--- START ---

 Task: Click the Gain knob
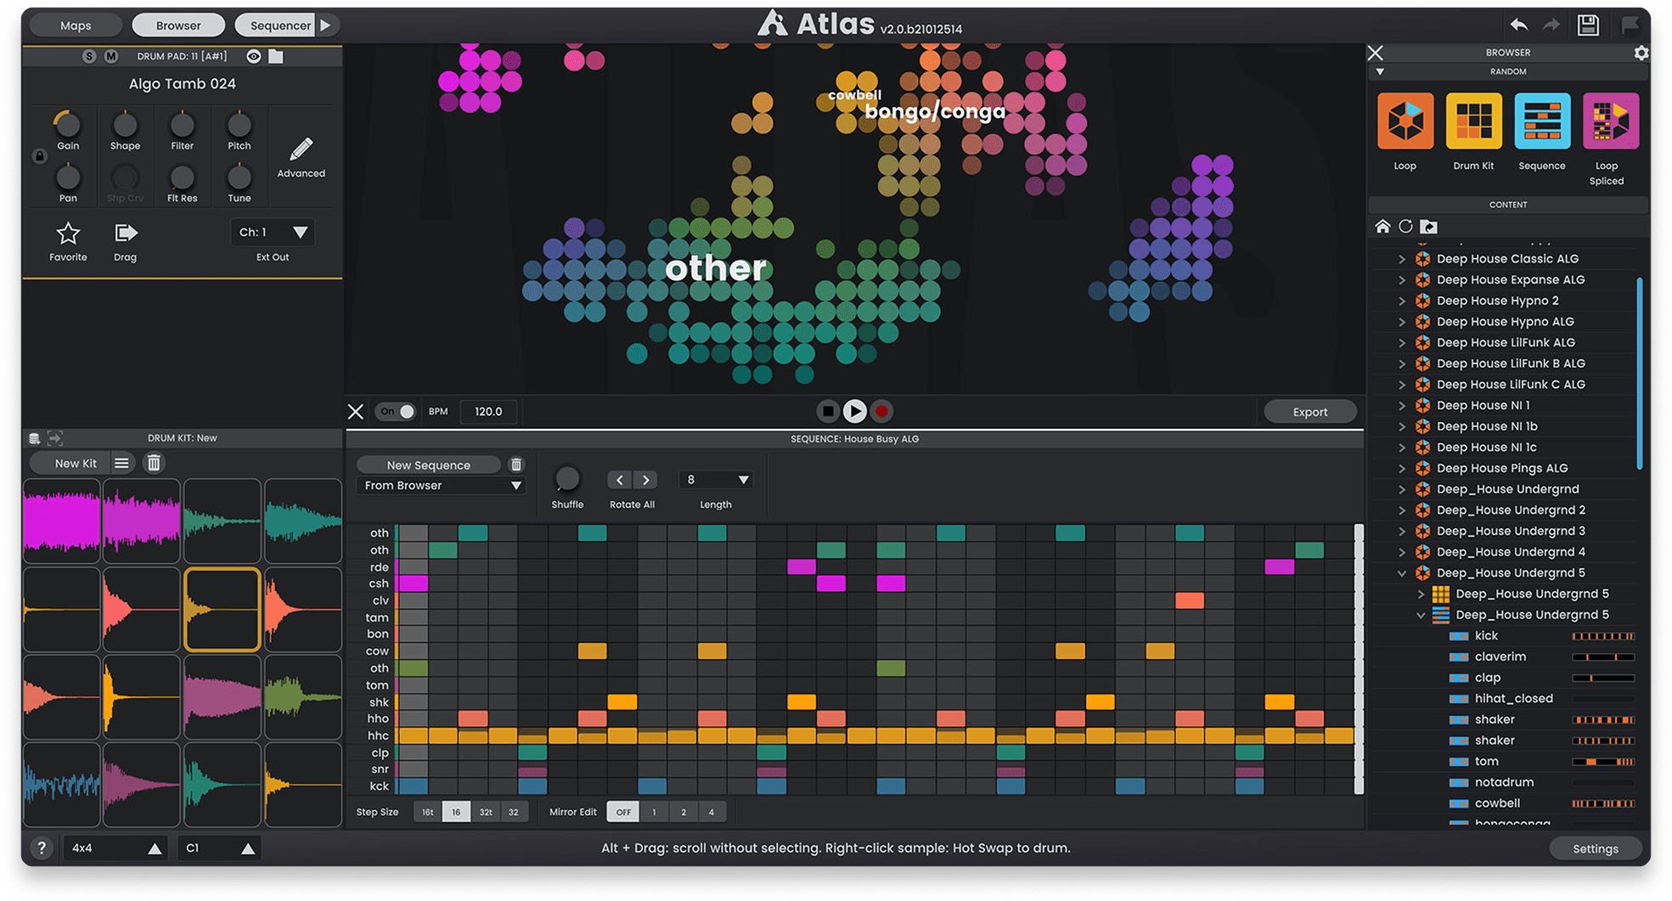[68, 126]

--- END ---
--- START ---

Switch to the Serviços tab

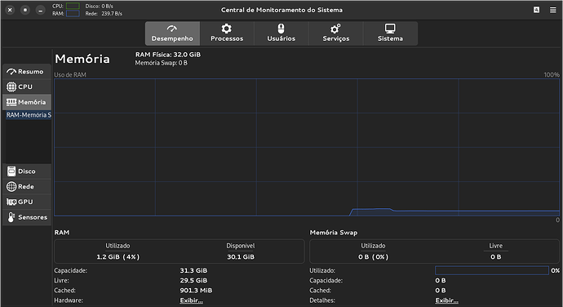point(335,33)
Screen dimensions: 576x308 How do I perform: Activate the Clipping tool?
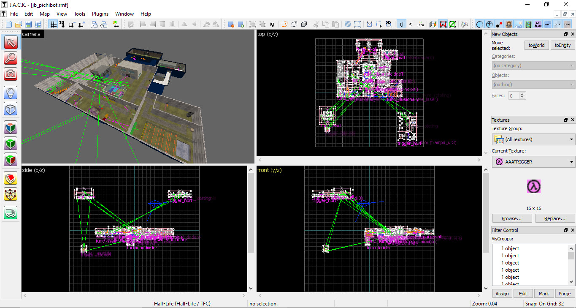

--- END ---
--- START ---

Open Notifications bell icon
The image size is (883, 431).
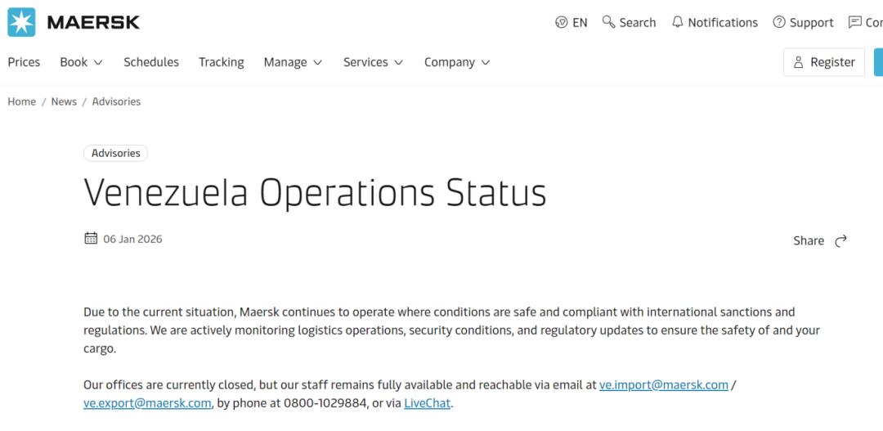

--- END ---

■ Work to complete: Output the material above exactly, but only from the line that carries "Open Notifications bell icon" through the line that carries "The image size is (883, 431).".

■ The answer:
Open Notifications bell icon
The image size is (883, 431).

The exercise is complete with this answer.